This appears to be an extremely low hanging fruit that has the potential of materially improving the 43-101 economics of Lamaque (even though Lamaque is already looking very good).

I do hope they come up with short-term funding over the next couple of weeks, as I can see it being a great enabler.

Anonymous said...

I hope so to, just some interest rate as the only negative part of it, but we don't need any dilution in that way+that we feel much more secure. Also i hope they will not dilute much to get SJ going, it's better to wait a while and later ramp it up with money from the Lamaque production, and in the meanwhile do some more exploration at the site.

They also have the trucks left and why don't they sell them when Rosario and is out of the book? It might be the case that they need them for mining the west plug( i sure don't know..)? Now when Rosario and Shauindo is out of the way i think and hope that the managment manage to hold the O/S below 200 milion. We have about 169right now, and it's only a million or a few million below .50, and some milions at .75. So it seems like we might say we have 175M fully diluted or so in a practical sense(more in reality) and also some money to bring into the bank account this way. If we need to do more PP's it should prefferaly be about something that can contribute in value to the companies assets.

Also i don't know if i suspect that Rosario was a bad property after all, because the sellers obviously wanted it back(if they didn't screwed up the deal by themselves that is). But right now it was a bad property, it's much better with only Lamaque and SJ. My dream for the company is(besides Lamaque expansion), is that this copper/ gold anomaly at SJ turns out big and my second dream is that they will be able to secure several years of extra production into reserves at the main SJ site.

Anonymous said...
This comment has been removed by a blog administrator.
Anonymous said...

The S-P gang dragged out the deferred payments negotiations for 4 months. They wanted the whole shebang from CMM, rightfully calculating that PK is a bulldog. No one likes to admit their mistakes, least of all PK. The CMM board under pressure from shareholders must of told PK that enough is enough, focus on our core asset.

The Fortis long term debt was also a factor. Ricardo Campoy is a financing expert which probably explains why they dumped Rosario and Shahuindo. Allan Ambrose is a smart guy too.
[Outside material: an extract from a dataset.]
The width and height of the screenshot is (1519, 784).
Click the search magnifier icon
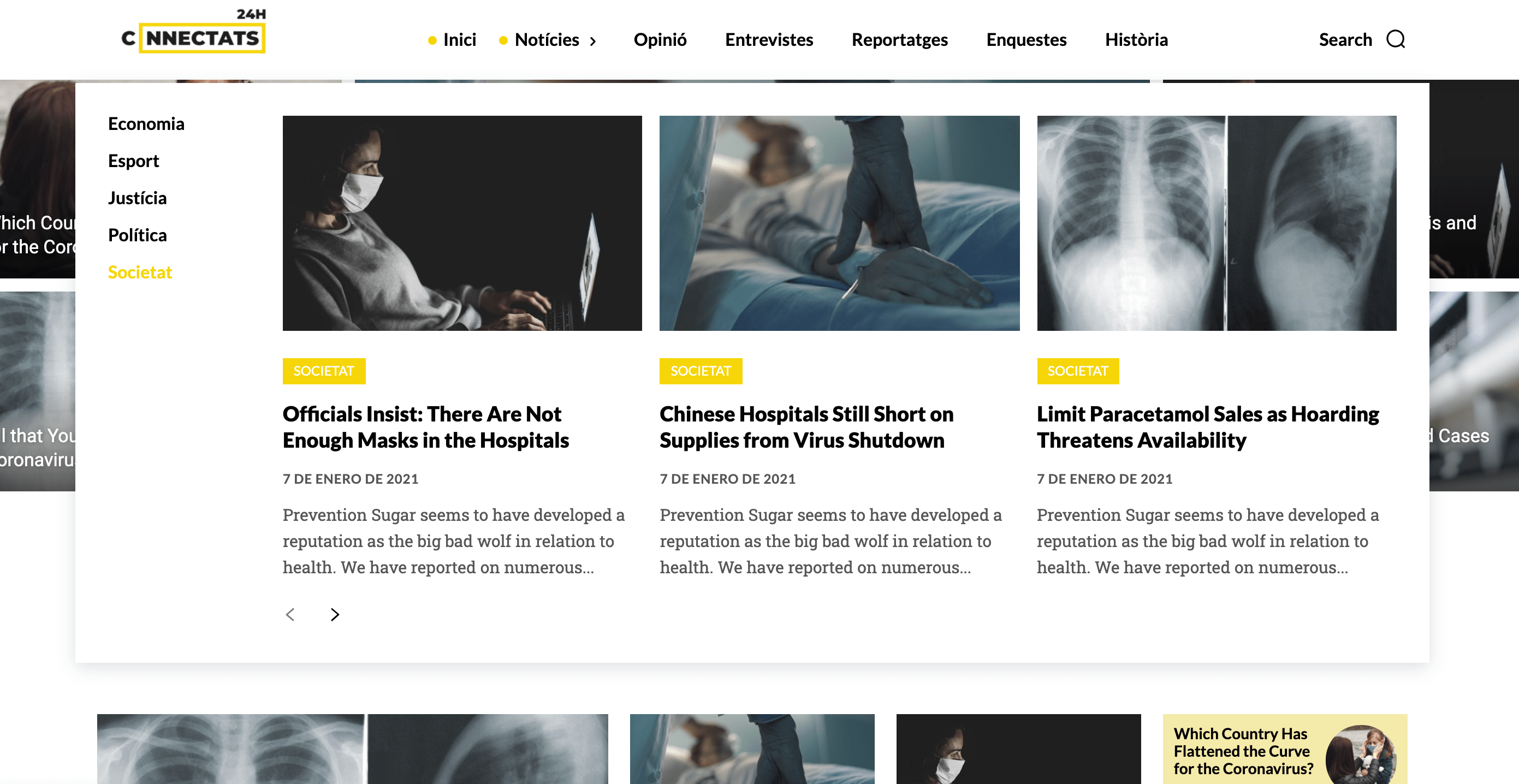(1395, 39)
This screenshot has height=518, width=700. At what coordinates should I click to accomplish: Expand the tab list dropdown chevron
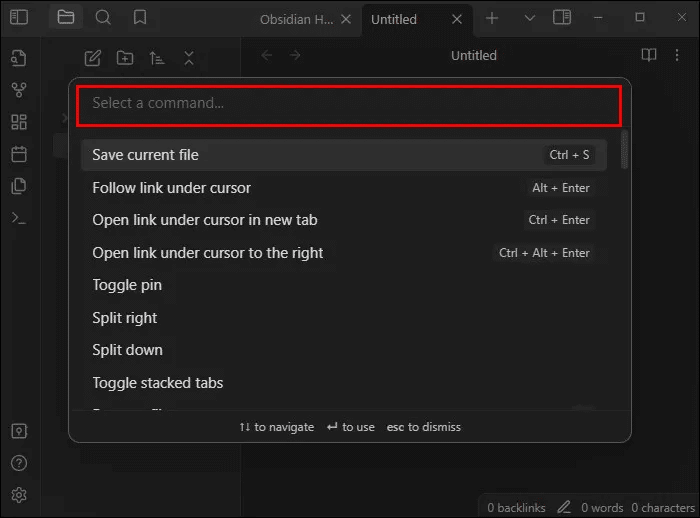pos(529,18)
They know that the Fortis financing is our last great hope to save the company.

After the year-ends and first quarters financials are released, the only news that will move the share price will be announcements about financing - bridge, non-convertible debt, % hedging - and resignations (granting Roxy's wish). The SP won't come near 50 cents before the AGM without some major news.

I'm beginning to see some light at the end of the tunnel. Hope it's not a freight train.

Who is attending the AGM on June 27 in Vancouver, British Columbia?

nino said...

Natik,
"rightfully calculating that PK is a bulldog"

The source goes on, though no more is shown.